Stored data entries
────────────────────
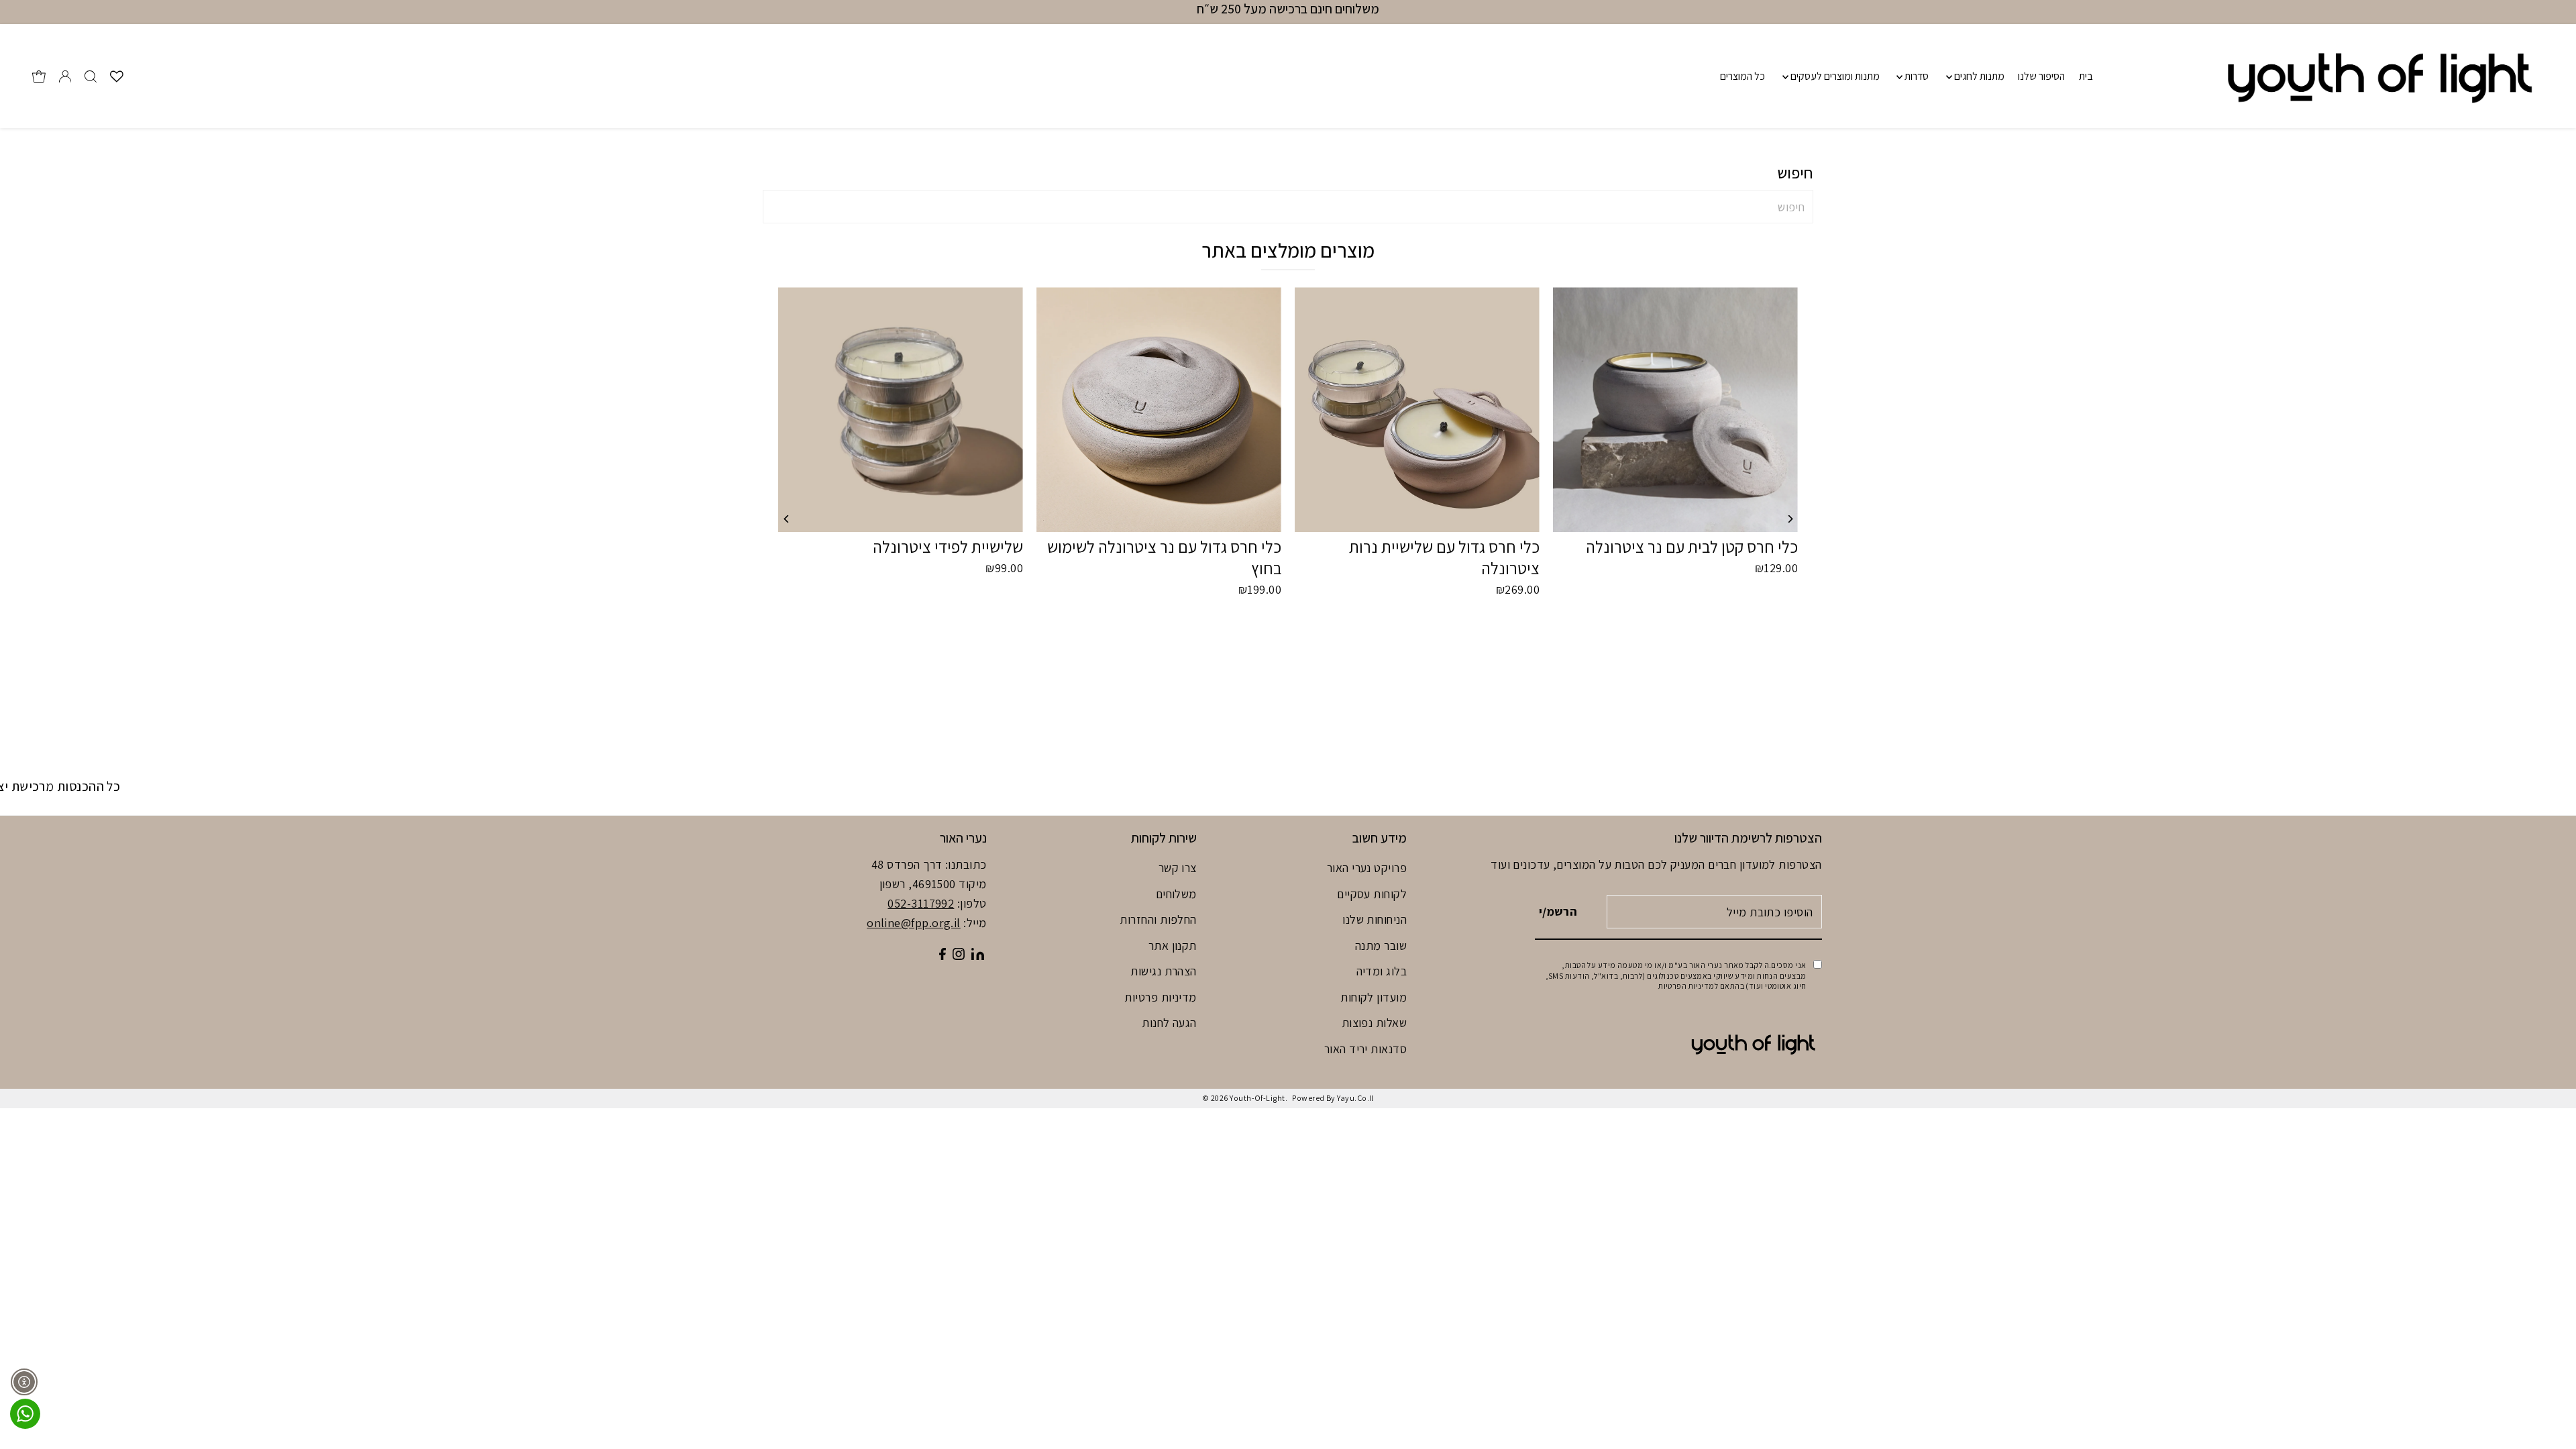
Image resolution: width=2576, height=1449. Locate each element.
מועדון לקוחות (1373, 997)
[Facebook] (942, 956)
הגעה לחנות (1169, 1022)
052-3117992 (921, 903)
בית (2086, 76)
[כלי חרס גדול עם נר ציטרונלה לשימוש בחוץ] (1158, 409)
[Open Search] (91, 76)
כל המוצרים (1742, 76)
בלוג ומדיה (1381, 971)
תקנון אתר (1172, 945)
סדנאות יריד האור (1365, 1049)
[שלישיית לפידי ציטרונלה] (900, 409)
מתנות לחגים (1978, 76)
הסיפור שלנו (2041, 76)
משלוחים (1176, 894)
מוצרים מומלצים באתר (1288, 250)
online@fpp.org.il (914, 922)
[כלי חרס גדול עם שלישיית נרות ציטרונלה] (1417, 409)
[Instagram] (959, 956)
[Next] (1789, 519)
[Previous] (786, 519)
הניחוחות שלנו (1374, 919)
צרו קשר (1178, 867)
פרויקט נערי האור (1367, 867)
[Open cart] (39, 76)
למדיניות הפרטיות (1688, 986)
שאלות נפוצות (1374, 1022)
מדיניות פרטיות (1160, 997)
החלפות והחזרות (1158, 919)
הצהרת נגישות (1163, 971)
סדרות (1915, 76)
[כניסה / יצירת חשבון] (65, 76)
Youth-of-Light (1257, 1098)
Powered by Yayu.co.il (1332, 1098)
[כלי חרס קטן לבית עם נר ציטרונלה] (1675, 409)
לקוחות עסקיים (1372, 894)
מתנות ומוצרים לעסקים (1834, 76)
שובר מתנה (1381, 945)
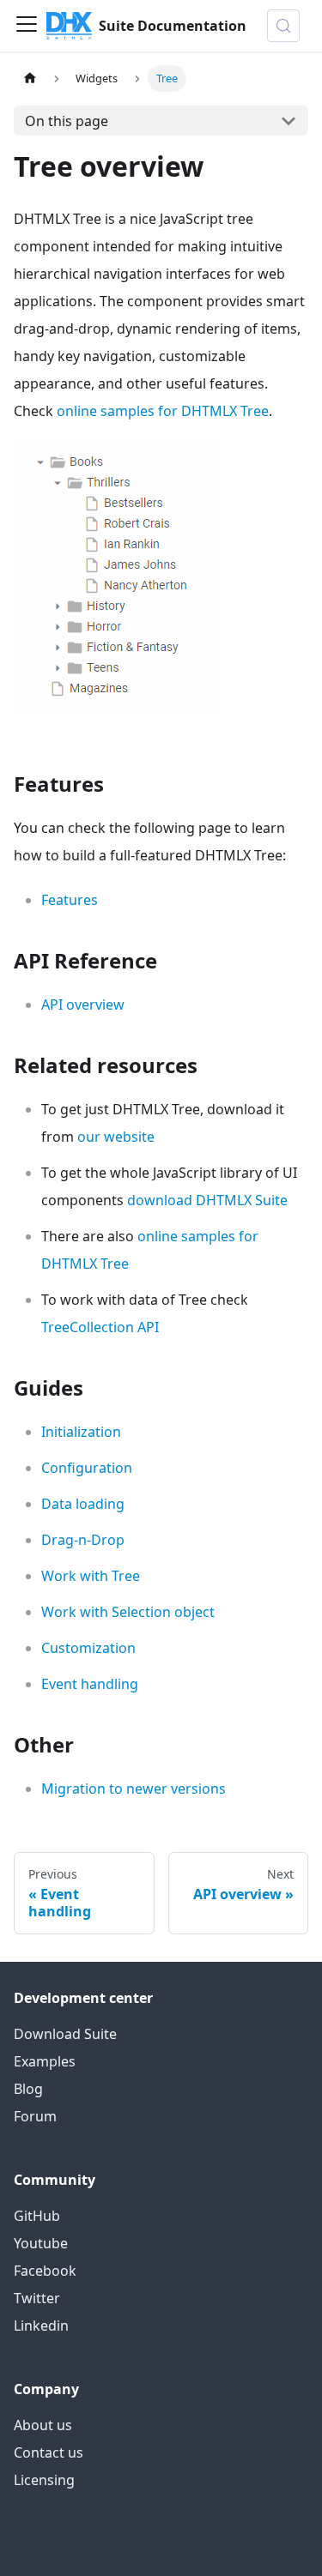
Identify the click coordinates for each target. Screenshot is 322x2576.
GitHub (37, 2215)
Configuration (86, 1467)
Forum (35, 2116)
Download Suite (65, 2033)
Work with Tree (90, 1575)
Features (69, 899)
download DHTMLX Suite (207, 1200)
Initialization (81, 1431)
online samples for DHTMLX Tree (163, 410)
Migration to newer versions (133, 1788)
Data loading (83, 1503)
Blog (28, 2088)
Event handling (89, 1683)
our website (116, 1136)
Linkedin (41, 2325)
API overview (83, 1004)
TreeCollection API (100, 1327)
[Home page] (30, 78)
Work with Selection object (128, 1611)
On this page (66, 121)
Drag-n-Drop (83, 1539)
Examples (45, 2061)
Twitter (37, 2298)
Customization (88, 1647)
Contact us (48, 2452)
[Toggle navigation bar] (26, 25)
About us (43, 2425)
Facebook (45, 2270)
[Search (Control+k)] (283, 25)
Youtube (41, 2243)
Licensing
────────────────────
Problem description> All of the data above needs to be retyped exactly, with the pictures removed.

Answer section>
Image resolution: width=2576, height=1449. Locate each element.
מועדון לקוחות (1373, 997)
[Facebook] (942, 956)
הגעה לחנות (1169, 1022)
052-3117992 (921, 903)
בית (2086, 76)
[כלי חרס גדול עם נר ציטרונלה לשימוש בחוץ] (1158, 409)
[Open Search] (91, 76)
כל המוצרים (1742, 76)
בלוג ומדיה (1381, 971)
תקנון אתר (1172, 945)
סדנאות יריד האור (1365, 1049)
[שלישיית לפידי ציטרונלה] (900, 409)
מתנות לחגים (1978, 76)
הסיפור שלנו (2041, 76)
משלוחים (1176, 894)
מוצרים מומלצים באתר (1288, 250)
online@fpp.org.il (914, 922)
[כלי חרס גדול עם שלישיית נרות ציטרונלה] (1417, 409)
[Instagram] (959, 956)
[Next] (1789, 519)
[Previous] (786, 519)
הניחוחות שלנו (1374, 919)
צרו קשר (1178, 867)
פרויקט נערי האור (1367, 867)
[Open cart] (39, 76)
למדיניות הפרטיות (1688, 986)
שאלות נפוצות (1374, 1022)
מדיניות פרטיות (1160, 997)
החלפות והחזרות (1158, 919)
הצהרת נגישות (1163, 971)
סדרות (1915, 76)
[כניסה / יצירת חשבון] (65, 76)
Youth-of-Light (1257, 1098)
Powered by Yayu.co.il (1332, 1098)
[כלי חרס קטן לבית עם נר ציטרונלה] (1675, 409)
לקוחות עסקיים (1372, 894)
מתנות ומוצרים לעסקים (1834, 76)
שובר מתנה (1381, 945)
Identify the click coordinates for each target. Screenshot is 322x2576.
GitHub (37, 2215)
Configuration (86, 1467)
Forum (35, 2116)
Download Suite (65, 2033)
Work with Tree (90, 1575)
Features (69, 899)
download DHTMLX Suite (207, 1200)
Initialization (81, 1431)
online samples for DHTMLX Tree (163, 410)
Migration to newer versions (133, 1788)
Data loading (83, 1503)
Blog (28, 2088)
Event handling (89, 1683)
our website (116, 1136)
Linkedin (41, 2325)
API overview (83, 1004)
TreeCollection API (100, 1327)
[Home page] (30, 78)
Work with Selection object (128, 1611)
On this page (66, 121)
Drag-n-Drop (83, 1539)
Examples (45, 2061)
Twitter (37, 2298)
Customization (88, 1647)
Contact us (48, 2452)
[Toggle navigation bar] (26, 25)
About us (43, 2425)
Facebook (45, 2270)
[Search (Control+k)] (283, 25)
Youtube (41, 2243)
Licensing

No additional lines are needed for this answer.